Faluja

Jorge Cadima

A re­sis­tência à ocu­pação mi­litar do Iraque pelos EUA e seus la­caios é uma re­sis­tência na­ci­onal

O Chefe de Estado Maior General das Forças Armadas dos EUA, General Myers, declarou na passada 6ª- eira que a situação no Iraque «está, na realidade, a correr bastante bem» (AP, 23.4.04). Passadas 48 horas, o número de soldados americanos mortos no Iraque desde o início de Abril ascendia a 122 (www.repubblica.it, 25.4.04), numa média de quase 5 mortes por dia. No passado dia 16, o jornal italiano Repubblica dizia na Internet, às 20 horas e 36 minutos, que segundo o ministro da Defesa dos EUA, Rumsfeld, a «revolta de Moqtada al-Sadr falhou» Uma hora e 47 minutos mais tarde, a mesma fonte dizia que o mesmo ministro acabava de anunciar que 20 000 soldados americanos que deviam regressar a suas casas nos próximos dias, após cumprir a sua comissão de serviço no Iraque, iriam ter de permanecer naquele país.
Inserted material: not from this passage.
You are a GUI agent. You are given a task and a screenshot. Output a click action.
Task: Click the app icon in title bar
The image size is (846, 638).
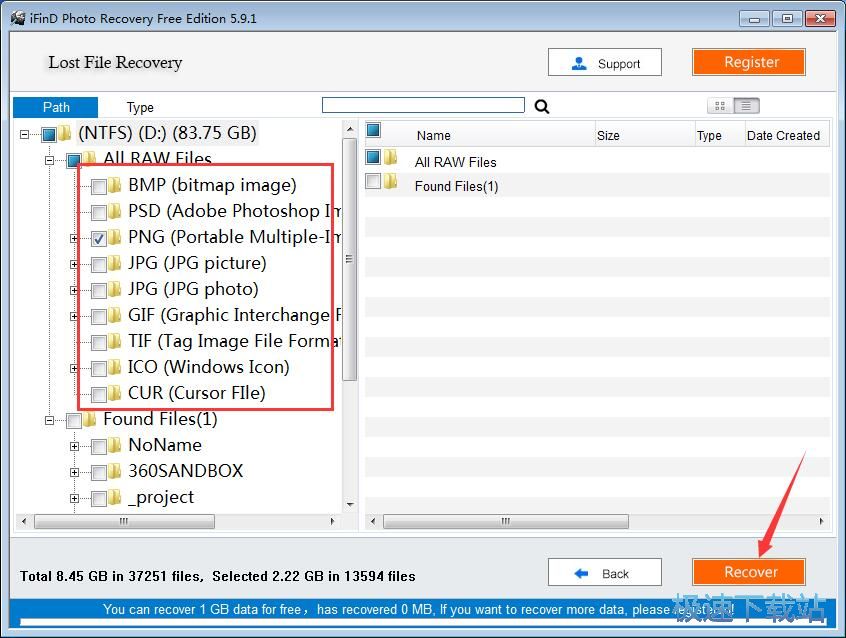[x=18, y=18]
As cada vez mais delirantes afirmações dos responsáveis norte-americanos sobre o decurso da guerra no Iraque evidenciam aquilo que o mundo inteiro já compreendeu: a resistência à ocupação militar do Iraque pelos EUA e seus lacaios é uma resistência nacional, popular e de massas; e as forças agressoras e ocupantes – longe de serem todo-poderosas – são incapazes de controlar a situação, sofrendo um desgaste permanente que as lança para uma repressão cada vez mais assassina.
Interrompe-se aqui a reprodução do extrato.